The capital gains rate threshold is $39,375 for individuals and $78,750 for married couples, so there’s a $100 difference in thresholds for individuals and a couple hundred-dollar difference for couples.
As a little FYI, the 15% capital gains tax rate bracket is fairly large. It goes from $39,375 to $434,550 for individuals and from $78,750 to $488,850 for married couples, so it’s a big bracket. And anything over those amounts is taxed at 20%.
In 2019, if you are single and earn $39,375 or below or married and earn $78,750 or below, you could pay 0 taxes on your long-term capital gains up to each of those respective thresholds.
If you reach and go over those respective thresholds, (into the 15% capital gains bracket), the long-term gains in the lower bracket are still taxed at 0, but anything over that rate will be taxed at the 15% capital gains rate.
Clear as mud, right?
An example showing how capital gains are taxed
Let me give you an example. Ignoring any credits or deductions, let’s say you are married and have a combined income of $60,000 and you have long-term capital gains of $40,000. Of this $40,000, $18,750 (78,750-60,000) would be taxed at the 0% long-term capital gains rate, and $21,250 (40,000-18,750) would be taxed at the 15% capital gains rate.
Now, back to the main question: Will capital gains push you into a higher tax bracket?
Realizing capital gains will not cause your ordinary income to be taxed at a higher rate. This is obviously good.
What capital gains will do is increase your adjusted gross income (AGI), and this can cause you to lose eligibility to contribute to an IRA or a Roth IRA, and you could be phased out of itemized deductions and some tax credits.
So, again, long-term capital gains are taxed at different rates and separately from your ordinary income.
Your ordinary income is taxed, first, at its higher relative tax rates, and long-term capital gains and dividends are taxed, second, at their lower rates.
So, long-term capital gains can’t push your ordinary income into a higher tax bracket, but they may push your capital gains rate into a higher tax bracket.
It is also very important to distinguish between short-term and long-term capital gains since short-term gains are taxed at the same, higher rates as your ordinary income, and long-term gains are taxed at the lower rates.
Again, knowing the tax code and associated financial tools can lead to many tax planning opportunities with your capital gains.
The Financial Advice Industry
Now I want to discuss financial advisors, in general.
I was having dinner the other night with friends and family, and the topic of financial advisors came up, and someone mentioned that financial advisors are all selling and trying to do the exact same things for clients. While I understand most people outside the financial planning and investment management field think this, this is not the case.

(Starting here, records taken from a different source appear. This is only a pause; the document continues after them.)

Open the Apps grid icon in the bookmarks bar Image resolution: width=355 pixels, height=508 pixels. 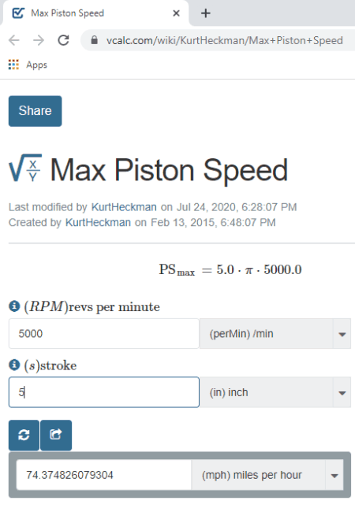(13, 65)
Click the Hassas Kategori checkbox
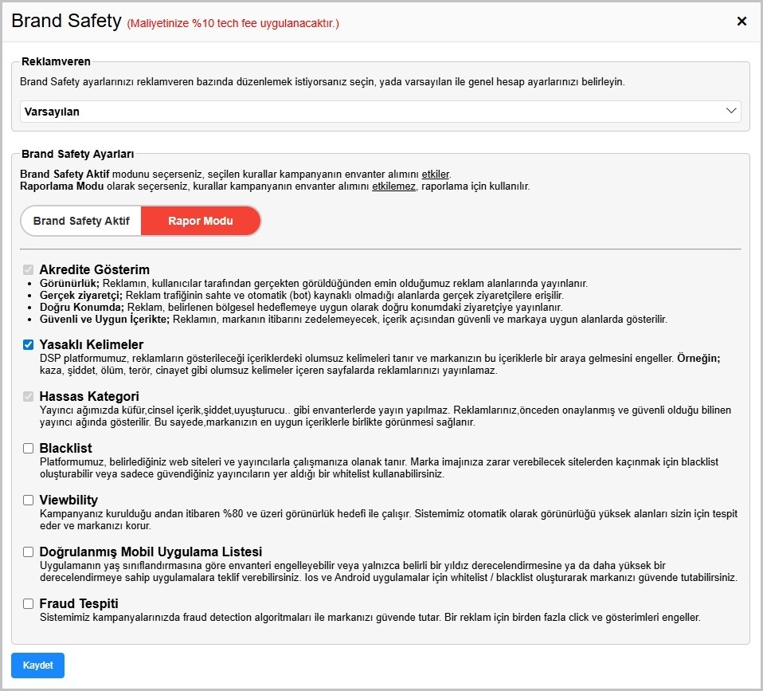The height and width of the screenshot is (691, 763). coord(29,397)
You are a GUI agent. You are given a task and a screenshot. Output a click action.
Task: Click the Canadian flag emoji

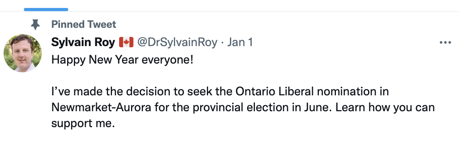[126, 43]
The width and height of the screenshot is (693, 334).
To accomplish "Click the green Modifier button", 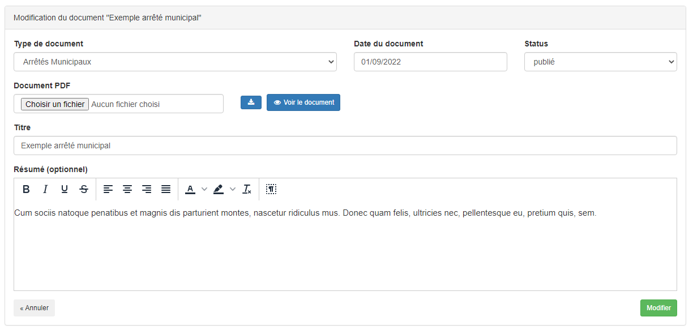I will click(x=658, y=308).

The barriers to entry for the financial advising industry are relatively low. And sometimes people who call themselves advisors aren’t actually advisors. They may just sell financial products like insurance, annuities, mutual funds or the next hot stock tip, but this doesn’t make them advisors. It makes them sales people.
I’m not saying there isn’t a need for these agents; I just believe they should clearly explain what they’re going to do for you and how they are going to get compensated.
I tell people I don’t sell anything; I simply analyze their situation and give them recommendations and they choose how to move forward.
Michael Kitces (a key voice in the planning community) states the following:
“Most of the harms inflicted on consumers by “financial advisors” occur not due to malice or greed but ignorance; as a result, better consumer protections require not only a fiduciary standard for advice, but a higher standard for competency.
The CFP should be the minimum standard for financial planning, but there is room for post-CFP studies/designations, especially those that support niches and specialization.”
As I’ve mentioned before, if you’re looking for an advisor, look for a fee-only fiduciary CFP®. Make sure they are required to put your interests ahead of their own!
And, yes, ERWA is a fee-only, fiduciary firm, and, yes, I’m a CFP®.